Yaşam Savunucuları: 'AKP hükümeti gözü dönmüşcesine doğaya saldırıyor...'

31 Ekim 2010 14:43  

 

Yaşam Savunucuları: 'AKP hükümeti gözü dönmüşcesine doğaya saldırıyor...'

Yaşam Savunucuları alarmda.... 'En akıllı', 'en zeki' olduğunu ileri süren, diğer canlı türlerine tepeden bakan, aslında girişimleri ile kendi türünün sonunu da hazırlayan benmerkezci 'kibirli' insan türünün Türkiye temsilcilerince hazırlanan, ekosisteme geri dönülemez zararlar verecek, doğa katliamı anlamına gelen “Tabiatı ve Biyolojik Çeşitliliği Koruma Kanunu Tasarısı” Bakanlar Kurulu’nda onaylandı ve TBMM’ye sunuldu.

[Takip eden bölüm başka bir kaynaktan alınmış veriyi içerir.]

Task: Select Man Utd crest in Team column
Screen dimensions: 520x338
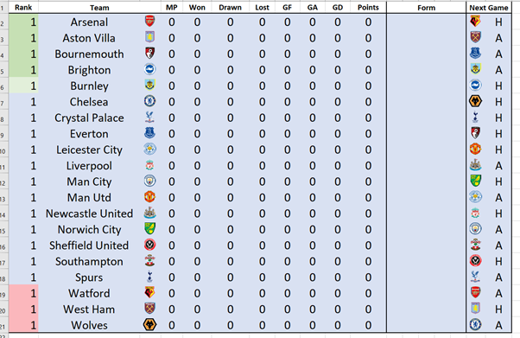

Neo liberal politikalara uygun tasarı yasalaşırsa, Başbakan Recep Tayyip Erdoğan’ın “önümüzü kesiyorlar” dediği İkizdere Vadisi’nin doğal sit ilanı kararının iptal edilmesi ve 22 Hidroelektrik Santral (HES) barajının yapılmasının yolu açılacak. Çevre Bakanı Eroğlu yasa tasarısına tepki gösteren yaşam savunucularını “bir yerlerden para almakla” suçladı. Yaşam savunucuları ve çevre örgütleri ise; isyan ettikleri düzenleme için “Anadolu’nun ölüm fermanı” nitelendirmesinde bulundu. Rize İkizdere’nin AKP’li Belediye Başkanı Hasan Kösoğlu da, bölgenin SİT alanı ilan edilmesini ve HES’lere izin verilmemesi kararını destekledi. Kösoğlu, “HES’ler İkizdereyi öldürür” dedi.

İkizdere’nin SİT alanı ilan edilerek 22 HES projesinin rafa kalkmasına Başbakan Recep Tayyip Erdoğan ile Çevre ve Orman Bakanı Veysel Eroğlu sert tepki göstermişti. Bakan Eroğlu yaşam savunucularını “Bir yerlerden para almakla” suçladı. Buna karşın AKP içinden çok farklı bir ses yükseldi.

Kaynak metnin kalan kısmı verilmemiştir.